CONNECT BY basics
It builds a hierarchical query.
There are 2 components to is:
“start with” — this identifies all LEVEL=1 nodes in the tree
“connect by” — describes how to walk from the parent nodes above to their children and their childrens children.
Easiest to use an example on emp. If we start with “where mgr is NULL”, we generate the set of employees that have no mgr (they are the top of the tree). If we
CONNECT BY PRIOR EMPNO = /* current */ MGR
that will take all of the PRIOR records (the start with at first) and find all records such that the MGR column equals their EMPNO (find all the records of people managed by the people we started with).
Using EMP, the start with SET is:
scott@ORA8I.WORLD> select ename, empno, mgr from emp
2 where mgr is null;
ENAME EMPNO MGR
———- ———- ———-
KING 7839
Now, if we do the “connect by manually” we would find:
scott@ORA8I.WORLD> select ename, empno, mgr
2 from emp where mgr = 7839;
ENAME EMPNO MGR
———- ———- ———-
JONES 7566 7839
BLAKE 7698 7839
CLARK 7782 7839
scott@ORA8I.WORLD>
KINGS empno is the prior empno.

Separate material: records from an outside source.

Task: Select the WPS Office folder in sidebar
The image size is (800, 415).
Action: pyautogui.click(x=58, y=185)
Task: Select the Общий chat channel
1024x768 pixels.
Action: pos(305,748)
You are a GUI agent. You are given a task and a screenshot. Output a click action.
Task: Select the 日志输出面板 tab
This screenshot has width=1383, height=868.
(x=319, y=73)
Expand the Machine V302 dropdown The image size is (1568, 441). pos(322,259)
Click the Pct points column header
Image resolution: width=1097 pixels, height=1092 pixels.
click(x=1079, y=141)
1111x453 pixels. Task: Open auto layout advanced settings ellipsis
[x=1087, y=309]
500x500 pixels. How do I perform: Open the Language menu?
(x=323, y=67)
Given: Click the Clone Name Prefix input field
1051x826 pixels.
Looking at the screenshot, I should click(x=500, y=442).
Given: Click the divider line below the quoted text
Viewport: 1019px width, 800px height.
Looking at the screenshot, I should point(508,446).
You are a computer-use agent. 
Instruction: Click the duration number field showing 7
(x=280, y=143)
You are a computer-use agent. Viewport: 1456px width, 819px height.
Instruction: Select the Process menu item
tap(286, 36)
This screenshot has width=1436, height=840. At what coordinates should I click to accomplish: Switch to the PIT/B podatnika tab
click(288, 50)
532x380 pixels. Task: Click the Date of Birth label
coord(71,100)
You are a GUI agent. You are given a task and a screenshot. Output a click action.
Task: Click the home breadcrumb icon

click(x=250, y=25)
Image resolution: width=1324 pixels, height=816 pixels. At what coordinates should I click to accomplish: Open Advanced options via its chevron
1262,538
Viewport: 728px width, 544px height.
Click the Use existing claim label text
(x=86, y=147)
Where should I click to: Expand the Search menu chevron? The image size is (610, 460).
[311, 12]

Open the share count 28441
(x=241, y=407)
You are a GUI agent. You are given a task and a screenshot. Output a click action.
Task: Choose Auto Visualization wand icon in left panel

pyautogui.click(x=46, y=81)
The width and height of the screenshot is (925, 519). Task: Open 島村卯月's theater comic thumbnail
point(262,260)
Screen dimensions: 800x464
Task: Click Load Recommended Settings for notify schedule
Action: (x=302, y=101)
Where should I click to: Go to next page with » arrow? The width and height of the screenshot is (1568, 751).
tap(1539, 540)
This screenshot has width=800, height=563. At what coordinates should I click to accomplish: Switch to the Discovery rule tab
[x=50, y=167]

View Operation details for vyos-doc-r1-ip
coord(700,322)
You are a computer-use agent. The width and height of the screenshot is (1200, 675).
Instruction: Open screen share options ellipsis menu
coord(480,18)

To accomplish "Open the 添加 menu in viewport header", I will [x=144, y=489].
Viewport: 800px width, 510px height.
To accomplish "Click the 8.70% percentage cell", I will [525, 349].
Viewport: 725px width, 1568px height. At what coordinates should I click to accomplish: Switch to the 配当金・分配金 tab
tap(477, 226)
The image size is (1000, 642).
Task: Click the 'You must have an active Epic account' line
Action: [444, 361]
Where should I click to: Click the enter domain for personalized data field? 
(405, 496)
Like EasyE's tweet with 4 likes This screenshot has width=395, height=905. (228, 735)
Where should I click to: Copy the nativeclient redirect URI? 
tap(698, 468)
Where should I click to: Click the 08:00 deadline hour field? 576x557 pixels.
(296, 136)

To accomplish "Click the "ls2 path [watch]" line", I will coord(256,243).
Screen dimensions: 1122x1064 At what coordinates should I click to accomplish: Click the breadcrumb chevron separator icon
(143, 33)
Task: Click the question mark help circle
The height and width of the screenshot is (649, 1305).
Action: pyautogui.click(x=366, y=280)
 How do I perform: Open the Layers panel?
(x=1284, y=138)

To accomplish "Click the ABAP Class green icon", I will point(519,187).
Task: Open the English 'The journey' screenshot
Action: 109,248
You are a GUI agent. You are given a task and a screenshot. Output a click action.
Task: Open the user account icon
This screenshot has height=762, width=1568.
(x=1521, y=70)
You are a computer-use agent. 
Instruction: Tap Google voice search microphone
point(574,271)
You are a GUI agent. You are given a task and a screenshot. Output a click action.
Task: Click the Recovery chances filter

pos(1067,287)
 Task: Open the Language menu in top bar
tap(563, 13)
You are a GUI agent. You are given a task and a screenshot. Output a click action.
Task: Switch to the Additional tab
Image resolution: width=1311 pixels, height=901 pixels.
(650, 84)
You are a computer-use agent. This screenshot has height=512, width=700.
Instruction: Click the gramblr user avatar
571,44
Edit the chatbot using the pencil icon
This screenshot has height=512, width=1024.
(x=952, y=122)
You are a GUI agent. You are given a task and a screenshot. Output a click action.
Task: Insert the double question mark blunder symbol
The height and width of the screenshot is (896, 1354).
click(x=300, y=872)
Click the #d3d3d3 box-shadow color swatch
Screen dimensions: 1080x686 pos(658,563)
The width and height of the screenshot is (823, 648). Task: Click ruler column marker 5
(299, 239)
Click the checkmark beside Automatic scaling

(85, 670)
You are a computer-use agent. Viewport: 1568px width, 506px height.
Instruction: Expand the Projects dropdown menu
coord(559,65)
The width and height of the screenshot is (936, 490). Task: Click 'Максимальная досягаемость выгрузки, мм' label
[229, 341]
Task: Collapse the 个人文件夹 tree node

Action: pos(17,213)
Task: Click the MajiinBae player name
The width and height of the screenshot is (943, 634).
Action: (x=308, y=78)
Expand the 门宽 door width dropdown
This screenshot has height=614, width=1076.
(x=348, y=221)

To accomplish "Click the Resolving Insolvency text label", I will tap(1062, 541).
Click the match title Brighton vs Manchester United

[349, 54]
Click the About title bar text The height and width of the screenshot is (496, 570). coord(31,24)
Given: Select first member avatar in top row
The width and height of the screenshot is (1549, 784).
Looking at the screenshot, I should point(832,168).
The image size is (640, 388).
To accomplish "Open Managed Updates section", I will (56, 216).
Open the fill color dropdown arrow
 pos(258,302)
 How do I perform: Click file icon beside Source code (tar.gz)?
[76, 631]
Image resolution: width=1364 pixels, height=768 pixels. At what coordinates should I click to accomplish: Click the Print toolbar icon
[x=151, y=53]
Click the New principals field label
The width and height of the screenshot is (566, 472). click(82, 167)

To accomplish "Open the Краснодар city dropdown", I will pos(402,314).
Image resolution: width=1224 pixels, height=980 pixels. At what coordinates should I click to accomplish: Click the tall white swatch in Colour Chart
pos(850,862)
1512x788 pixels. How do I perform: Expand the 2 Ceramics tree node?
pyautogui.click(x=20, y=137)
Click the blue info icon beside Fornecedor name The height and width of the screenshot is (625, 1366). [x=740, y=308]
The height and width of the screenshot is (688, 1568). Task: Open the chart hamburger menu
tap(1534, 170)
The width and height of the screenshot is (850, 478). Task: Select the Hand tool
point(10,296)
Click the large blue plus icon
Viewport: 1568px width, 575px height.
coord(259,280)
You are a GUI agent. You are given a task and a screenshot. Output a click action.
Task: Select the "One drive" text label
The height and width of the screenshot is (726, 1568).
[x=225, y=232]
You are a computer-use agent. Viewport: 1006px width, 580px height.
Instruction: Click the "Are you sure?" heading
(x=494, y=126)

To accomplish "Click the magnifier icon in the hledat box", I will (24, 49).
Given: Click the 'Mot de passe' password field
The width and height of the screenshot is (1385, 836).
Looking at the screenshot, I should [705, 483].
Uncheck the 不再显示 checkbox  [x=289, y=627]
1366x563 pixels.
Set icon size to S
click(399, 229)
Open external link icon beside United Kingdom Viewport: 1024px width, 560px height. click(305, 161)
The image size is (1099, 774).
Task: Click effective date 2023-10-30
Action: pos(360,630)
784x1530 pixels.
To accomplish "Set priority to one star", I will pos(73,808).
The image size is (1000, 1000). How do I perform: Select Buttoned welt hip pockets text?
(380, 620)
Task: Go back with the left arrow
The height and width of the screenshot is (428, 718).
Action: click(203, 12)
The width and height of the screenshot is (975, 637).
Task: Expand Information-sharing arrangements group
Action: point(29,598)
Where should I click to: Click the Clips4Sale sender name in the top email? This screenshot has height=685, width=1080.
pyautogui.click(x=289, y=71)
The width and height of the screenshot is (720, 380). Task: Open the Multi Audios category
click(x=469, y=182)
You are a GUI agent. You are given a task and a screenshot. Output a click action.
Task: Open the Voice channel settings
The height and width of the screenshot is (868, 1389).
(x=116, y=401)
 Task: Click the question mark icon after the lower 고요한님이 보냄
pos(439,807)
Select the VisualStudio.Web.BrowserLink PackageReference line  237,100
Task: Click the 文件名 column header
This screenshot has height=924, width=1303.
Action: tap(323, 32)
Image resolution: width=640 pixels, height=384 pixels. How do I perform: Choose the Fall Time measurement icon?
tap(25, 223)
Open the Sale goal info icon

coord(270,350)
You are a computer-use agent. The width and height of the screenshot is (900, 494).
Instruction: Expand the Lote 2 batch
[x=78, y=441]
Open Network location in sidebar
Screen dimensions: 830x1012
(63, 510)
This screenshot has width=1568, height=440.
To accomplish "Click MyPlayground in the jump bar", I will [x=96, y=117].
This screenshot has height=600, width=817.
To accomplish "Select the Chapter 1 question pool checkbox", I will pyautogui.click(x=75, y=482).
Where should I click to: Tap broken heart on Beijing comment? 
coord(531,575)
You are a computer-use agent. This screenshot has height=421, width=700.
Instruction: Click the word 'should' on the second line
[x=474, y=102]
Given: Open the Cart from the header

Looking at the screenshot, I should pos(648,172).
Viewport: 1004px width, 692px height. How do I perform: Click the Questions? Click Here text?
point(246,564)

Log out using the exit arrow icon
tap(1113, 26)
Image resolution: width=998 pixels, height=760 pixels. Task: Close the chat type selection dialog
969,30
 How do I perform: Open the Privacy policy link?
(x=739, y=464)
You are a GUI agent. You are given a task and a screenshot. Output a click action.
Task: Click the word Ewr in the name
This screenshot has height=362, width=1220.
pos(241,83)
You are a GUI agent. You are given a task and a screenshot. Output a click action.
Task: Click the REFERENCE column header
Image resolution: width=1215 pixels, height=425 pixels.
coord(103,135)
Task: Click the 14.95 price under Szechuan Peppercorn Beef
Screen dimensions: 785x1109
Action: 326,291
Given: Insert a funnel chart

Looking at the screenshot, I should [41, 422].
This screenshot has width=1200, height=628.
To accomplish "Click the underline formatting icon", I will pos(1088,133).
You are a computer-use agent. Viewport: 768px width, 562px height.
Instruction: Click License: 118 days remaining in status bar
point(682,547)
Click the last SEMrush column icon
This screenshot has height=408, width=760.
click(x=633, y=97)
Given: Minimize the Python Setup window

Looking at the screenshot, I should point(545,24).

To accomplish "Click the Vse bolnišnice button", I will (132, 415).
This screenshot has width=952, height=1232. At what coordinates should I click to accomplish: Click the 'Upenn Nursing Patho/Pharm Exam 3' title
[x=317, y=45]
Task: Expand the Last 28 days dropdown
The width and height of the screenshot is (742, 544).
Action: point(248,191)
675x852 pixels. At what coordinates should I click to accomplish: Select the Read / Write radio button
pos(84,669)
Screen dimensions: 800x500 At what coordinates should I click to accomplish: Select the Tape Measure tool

If we build the entire hierarch — we have:
scott@ORA8I.WORLD> select lpad(‘ ‘,level*2,’ ‘)||ename ename, empno, mgr
2 from emp
3 START WITH MGR IS NULL
4 CONNECT BY PRIOR EMPNO = MGR
5 /
ENAME EMPNO MGR
————— ———- ———-
KING 7839
JONES 7566 7839
SCOTT 7788 7566
ADAMS 7876 7788
FORD 7902 7566
SMITH 7369 7902
BLAKE 7698 7839
ALLEN 7499 7698
WARD 7521 7698
MARTIN 7654 7698
TURNER 7844 7698
JAMES 7900 7698
CLARK 7782 7839
MILLER 7934 7782
14 rows selected.
So, KING is the start with set then JONES BLAKE and CLARK fall under him. Each of them becomes the PRIOR record in turn and their trees are expanded.